Hello List,
We are implementing a Geoserver based application where we need to import bulky CSV data into Oracle. We think the importer is perfect for this, since it can handle CSV and can write to a OCI-based oracle datastore. However, before we go further we have been doing some evaluation.
The System specs is as follows
- OS:RH 6.5
- Db:Oracle 12x
- Geoserver Vers: 2.8.1
- Data size: 23 million records (1.5GB, but could be upto 5GB)
From our initial evaluations we have the following questions regarding the inner workings oft he importer:
- CSV Data:
- What separater does the importer use by default?
- Is the separator character configurable? We noticed that it only accepts comma as a separator
- Does quoting or not quoting column values have an effect on the importer ability to parse (from our experiment – NO)
- File upload:
- When uploading the CSV, is the data compressed by default, and if so which compression? GZIP?
- If the data is not compressed by default, can we compress it on the client side (say using Curl)

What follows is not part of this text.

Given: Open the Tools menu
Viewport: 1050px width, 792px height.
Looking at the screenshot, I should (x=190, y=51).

- If b above is correct, how does the server handle a compressed stream? Does it check if the incoming data is compressed?
- Database writes:
- Do writes begins immediately as soon as the first row oft he CSV data is read on the server side? Or does the importer waits till the entire CSV is uploaded before starting to write into the database
- Is there a way we can optimize the writes? Parallelize it?

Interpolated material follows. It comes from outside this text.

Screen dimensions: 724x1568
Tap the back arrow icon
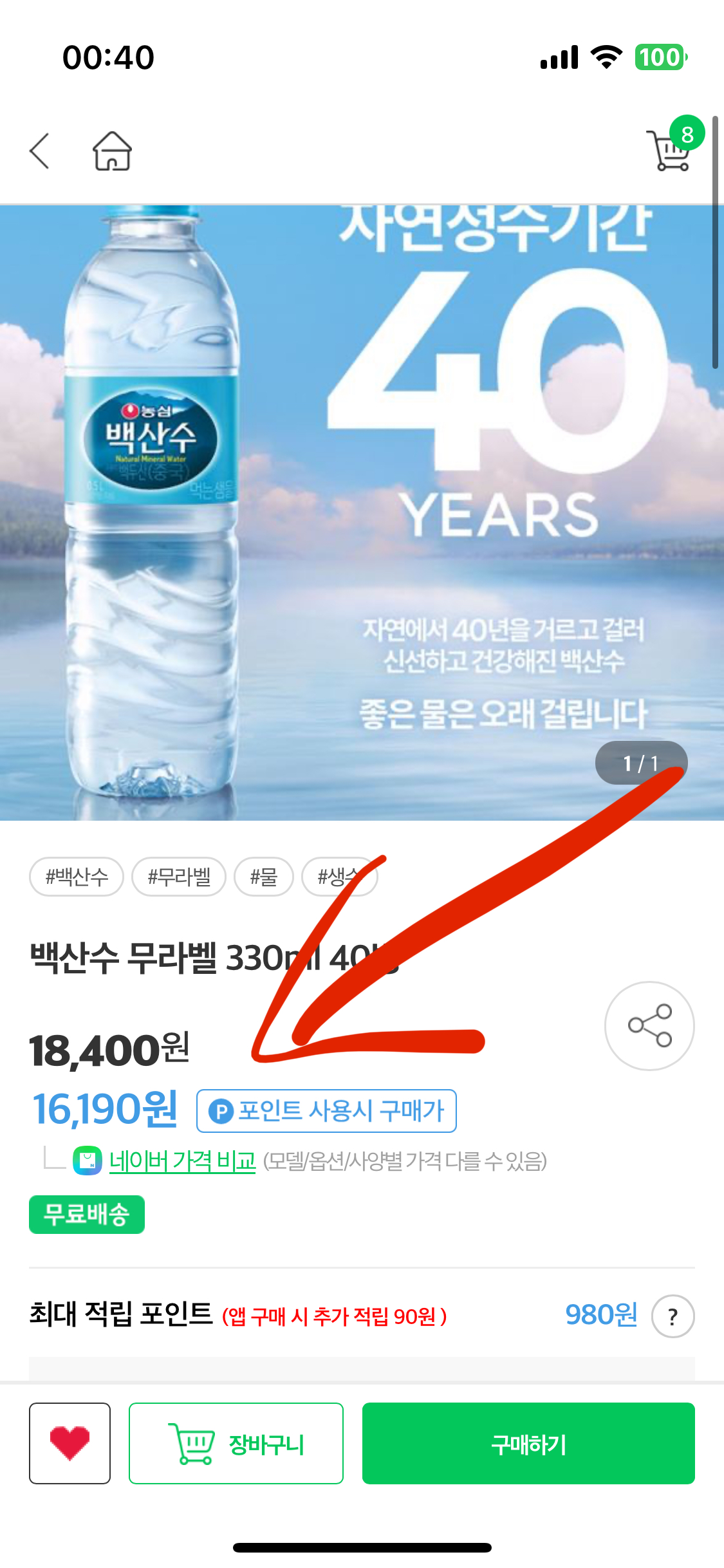40,151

- What settings in geoserver affects the execution of the Importer during the write operations
- What can we do on the database side in order to make the process faster? (22 million rows took 3 days to write)
- Monitoring:
- The progress interface reports only the number of rows inserted, the toal rows and the task status. Are the the only things that can be shown on a progress report?
- Is it possible also to retrieve info about:
- Start time/date
- End time/date
- Date of last successful import etc
- Others:
- Are we using the importer fort he right task (uploading bulk data)?
- Was importer envisioned for such use cases?
- Is there another known working alternative within Geoserver realm?
Thanks and regards,
Moses
T-Systems International GmbH
Telekom IT
System Integration Telekom IT
E-TSOEW0103
Moses Gone
+49 228 98413510 (Tel.)
E-Mail: moses.gone@anonymised.com
T-Systems International GmbH
Aufsichtsrat: Thomas Dannenfeldt (Vorsitzender)
Geschäftsführung: Reinhard Clemens (Vorsitzender), Dr. Ferri Abolhassan, Thilo Kusch, Dr. Markus Müller, Georg Pepping, Hagen Rickmann
Handelsregister: Amtsgericht Frankfurt am Main HRB 55933
Sitz der Gesellschaft: Frankfurt am Main
WEEE-Reg.-Nr. DE50335567
Hinweis: Diese E-Mail und/oder die Anhänge sind vertraulich und ausschließlich für den bezeichneten Adressaten bestimmt. Die Weitergabe oder Kopieren dieser E-Mail ist strengstens verboten. Wenn Sie diese E-Mail irrtümlich erhalten haben, informieren Sie bitte unverzüglich den Absender und vernichten Sie die Nachricht und alle Anhänge. Vielen Dank.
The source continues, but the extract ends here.